Later in the article, they elaborated on the attack:
Federal magistrate Judge Kathleen M. Tafoya approved the FBI’s search warrant request on Dec. 11, 2012, nearly five months after the first threatening call from Mo. The order gave the FBI two weeks to attempt to activate surveillance software sent to the texan.slayer@yahoo.com e-mail address. All investigators needed, it seemed, was for Mo to sign onto his account and, almost instantaneously, the software would start reporting information back to Quantico.
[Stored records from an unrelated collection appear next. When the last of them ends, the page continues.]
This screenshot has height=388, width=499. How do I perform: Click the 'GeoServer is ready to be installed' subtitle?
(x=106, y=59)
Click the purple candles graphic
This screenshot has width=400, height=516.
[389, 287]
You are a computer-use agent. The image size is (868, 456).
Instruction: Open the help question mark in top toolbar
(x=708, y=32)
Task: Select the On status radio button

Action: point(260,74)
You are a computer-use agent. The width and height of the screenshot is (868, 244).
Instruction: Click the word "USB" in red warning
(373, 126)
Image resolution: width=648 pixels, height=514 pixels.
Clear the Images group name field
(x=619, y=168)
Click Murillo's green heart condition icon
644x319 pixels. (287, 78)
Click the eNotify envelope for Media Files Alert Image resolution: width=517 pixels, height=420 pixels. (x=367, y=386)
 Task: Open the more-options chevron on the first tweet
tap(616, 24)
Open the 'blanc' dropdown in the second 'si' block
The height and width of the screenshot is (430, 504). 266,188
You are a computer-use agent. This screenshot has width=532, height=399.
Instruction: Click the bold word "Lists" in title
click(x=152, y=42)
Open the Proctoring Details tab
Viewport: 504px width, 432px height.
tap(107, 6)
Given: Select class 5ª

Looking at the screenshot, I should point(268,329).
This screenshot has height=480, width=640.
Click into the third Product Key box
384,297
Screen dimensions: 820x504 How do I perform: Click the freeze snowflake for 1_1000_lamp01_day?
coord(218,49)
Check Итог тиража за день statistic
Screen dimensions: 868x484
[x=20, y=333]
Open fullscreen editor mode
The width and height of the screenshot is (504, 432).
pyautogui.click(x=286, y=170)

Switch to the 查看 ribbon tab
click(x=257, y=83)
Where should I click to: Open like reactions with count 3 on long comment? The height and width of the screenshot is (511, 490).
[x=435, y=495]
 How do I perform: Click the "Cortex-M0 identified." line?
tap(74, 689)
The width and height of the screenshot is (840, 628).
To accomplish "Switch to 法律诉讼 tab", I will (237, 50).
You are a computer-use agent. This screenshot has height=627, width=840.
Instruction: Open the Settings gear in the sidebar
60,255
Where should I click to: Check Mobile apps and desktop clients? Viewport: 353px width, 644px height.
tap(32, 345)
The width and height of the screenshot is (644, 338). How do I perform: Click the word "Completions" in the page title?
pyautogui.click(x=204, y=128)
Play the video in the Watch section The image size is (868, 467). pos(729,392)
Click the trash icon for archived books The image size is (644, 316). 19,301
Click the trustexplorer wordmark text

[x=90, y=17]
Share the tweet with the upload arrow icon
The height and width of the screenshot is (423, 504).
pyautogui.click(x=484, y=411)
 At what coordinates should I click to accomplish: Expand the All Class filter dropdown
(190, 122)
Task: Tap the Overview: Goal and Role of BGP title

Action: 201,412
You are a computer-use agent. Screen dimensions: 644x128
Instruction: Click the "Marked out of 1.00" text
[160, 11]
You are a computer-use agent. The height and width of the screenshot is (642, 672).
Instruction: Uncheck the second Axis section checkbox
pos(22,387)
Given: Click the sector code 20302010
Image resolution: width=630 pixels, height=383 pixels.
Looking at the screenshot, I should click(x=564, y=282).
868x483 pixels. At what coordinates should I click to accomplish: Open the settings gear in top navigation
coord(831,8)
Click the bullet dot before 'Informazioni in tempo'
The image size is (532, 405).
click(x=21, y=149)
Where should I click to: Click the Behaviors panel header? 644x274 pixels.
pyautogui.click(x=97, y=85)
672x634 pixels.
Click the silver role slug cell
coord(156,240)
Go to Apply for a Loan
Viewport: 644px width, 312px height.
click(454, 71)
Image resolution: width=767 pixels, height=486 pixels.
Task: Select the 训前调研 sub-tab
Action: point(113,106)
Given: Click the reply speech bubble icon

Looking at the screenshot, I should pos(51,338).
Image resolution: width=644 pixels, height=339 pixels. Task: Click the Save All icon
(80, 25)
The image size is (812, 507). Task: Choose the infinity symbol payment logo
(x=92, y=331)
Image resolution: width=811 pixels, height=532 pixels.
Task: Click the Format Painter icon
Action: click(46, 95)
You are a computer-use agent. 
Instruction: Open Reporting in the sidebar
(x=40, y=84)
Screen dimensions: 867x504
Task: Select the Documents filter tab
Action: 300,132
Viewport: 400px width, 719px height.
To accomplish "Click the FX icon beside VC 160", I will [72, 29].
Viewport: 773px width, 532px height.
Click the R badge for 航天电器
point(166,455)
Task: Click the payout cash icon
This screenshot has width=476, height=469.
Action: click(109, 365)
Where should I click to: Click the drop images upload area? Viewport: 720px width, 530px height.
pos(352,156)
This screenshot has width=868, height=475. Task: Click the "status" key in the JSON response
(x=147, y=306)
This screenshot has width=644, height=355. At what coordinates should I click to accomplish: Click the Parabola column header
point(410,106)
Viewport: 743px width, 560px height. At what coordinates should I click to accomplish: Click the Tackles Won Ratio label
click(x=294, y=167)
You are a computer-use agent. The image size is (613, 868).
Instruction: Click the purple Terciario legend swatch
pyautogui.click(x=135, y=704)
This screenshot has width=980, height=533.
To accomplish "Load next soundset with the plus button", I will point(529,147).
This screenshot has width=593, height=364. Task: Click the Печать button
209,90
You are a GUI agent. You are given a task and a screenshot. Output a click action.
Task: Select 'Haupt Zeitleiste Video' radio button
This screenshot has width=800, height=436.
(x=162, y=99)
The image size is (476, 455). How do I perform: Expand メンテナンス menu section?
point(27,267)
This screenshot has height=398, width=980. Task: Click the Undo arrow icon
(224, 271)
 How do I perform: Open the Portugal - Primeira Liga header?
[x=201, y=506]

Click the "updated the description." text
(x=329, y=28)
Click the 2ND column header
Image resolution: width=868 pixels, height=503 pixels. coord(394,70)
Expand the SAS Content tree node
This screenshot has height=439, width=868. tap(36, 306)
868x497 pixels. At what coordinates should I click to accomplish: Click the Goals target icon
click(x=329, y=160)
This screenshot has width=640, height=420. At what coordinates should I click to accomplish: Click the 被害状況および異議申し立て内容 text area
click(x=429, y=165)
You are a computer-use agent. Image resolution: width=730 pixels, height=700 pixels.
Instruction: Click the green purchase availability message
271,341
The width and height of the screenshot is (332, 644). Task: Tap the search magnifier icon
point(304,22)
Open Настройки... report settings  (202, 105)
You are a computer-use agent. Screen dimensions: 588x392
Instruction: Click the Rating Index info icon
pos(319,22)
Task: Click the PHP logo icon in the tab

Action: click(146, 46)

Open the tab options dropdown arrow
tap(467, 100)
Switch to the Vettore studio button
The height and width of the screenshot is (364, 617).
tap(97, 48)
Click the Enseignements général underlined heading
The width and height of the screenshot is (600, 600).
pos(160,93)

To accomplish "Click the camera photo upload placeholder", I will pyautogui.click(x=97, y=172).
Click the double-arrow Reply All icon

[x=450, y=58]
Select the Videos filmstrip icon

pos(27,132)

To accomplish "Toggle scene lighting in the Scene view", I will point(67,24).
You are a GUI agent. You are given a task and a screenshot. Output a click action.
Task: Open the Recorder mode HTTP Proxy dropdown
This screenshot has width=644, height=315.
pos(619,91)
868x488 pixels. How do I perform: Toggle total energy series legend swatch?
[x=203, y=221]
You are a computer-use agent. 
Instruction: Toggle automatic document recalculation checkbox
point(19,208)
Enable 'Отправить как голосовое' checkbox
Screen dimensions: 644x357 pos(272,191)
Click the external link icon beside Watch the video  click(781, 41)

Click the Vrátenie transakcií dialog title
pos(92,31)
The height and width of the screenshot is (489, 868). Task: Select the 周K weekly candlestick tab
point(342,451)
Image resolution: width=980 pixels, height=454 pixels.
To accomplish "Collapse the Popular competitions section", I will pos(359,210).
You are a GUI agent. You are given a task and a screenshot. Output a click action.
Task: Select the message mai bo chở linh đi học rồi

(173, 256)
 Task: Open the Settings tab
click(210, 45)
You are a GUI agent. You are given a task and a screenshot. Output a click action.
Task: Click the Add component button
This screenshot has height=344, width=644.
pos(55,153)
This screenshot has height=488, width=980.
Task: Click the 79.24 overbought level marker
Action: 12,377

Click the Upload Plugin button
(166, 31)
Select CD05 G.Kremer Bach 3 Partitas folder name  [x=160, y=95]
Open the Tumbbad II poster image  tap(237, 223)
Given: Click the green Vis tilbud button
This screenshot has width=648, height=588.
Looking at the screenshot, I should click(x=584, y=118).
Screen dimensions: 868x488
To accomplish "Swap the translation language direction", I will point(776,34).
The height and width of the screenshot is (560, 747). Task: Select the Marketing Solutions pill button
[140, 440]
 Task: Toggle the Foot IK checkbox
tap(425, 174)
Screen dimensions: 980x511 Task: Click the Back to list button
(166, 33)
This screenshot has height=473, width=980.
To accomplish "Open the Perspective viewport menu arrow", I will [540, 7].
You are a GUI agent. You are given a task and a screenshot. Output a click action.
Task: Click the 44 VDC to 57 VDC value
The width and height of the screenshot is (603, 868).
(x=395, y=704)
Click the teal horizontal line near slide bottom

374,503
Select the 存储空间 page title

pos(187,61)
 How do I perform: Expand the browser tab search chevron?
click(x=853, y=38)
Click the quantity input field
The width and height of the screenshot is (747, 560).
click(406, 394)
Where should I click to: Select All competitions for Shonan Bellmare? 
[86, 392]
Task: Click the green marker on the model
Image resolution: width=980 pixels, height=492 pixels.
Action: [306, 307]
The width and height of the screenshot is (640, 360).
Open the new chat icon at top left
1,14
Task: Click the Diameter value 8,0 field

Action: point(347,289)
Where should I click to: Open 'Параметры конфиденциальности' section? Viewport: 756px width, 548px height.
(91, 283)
The logistical hurdles proved to be even more complex than the legal ones. The first search warrant request botched the Yahoo e-mail address for Mo, mixing up a single letter and prompting the submission of a corrected request. A software update to a program the surveillance software was planning to target, meanwhile, raised fears of a malfunction, forcing the FBI to refashion its malicious software before sending it to Mo’s computer.
The warrant authorizes an "Internet web link" that would download the surveillance software to Mo’s computer when he signed onto his Yahoo account. (Yahoo, when questioned by the Post, issued a statement saying it had no knowledge of the case and did not assist in any way.)
The surveillance software was sent across the Internet on Dec. 14, 2012 — three days after the warrant was issued — but the FBI’s program didn’t function properly, according to a court document submitted in February,
"The program hidden in the link sent to texan.slayer@yahoo.com never actually executed as designed," a federal agent reported in a handwritten note to the court.
But, it said, Mo’s computer did send a request for information to the FBI computer, revealing two new IP addresses in the process. Both suggested that, as of last December, Mo was still in Tehran.
The article doesn't say exactly what kind of exploit FBI hackers embedded in the e-mail. The detail about the attack working as soon as Mo signed onto his account suggests it may have involved a cross-site scripting or cross-site request forgery, possibly used in combination with other techniques. That's pure speculation that could very well turn out to be wrong.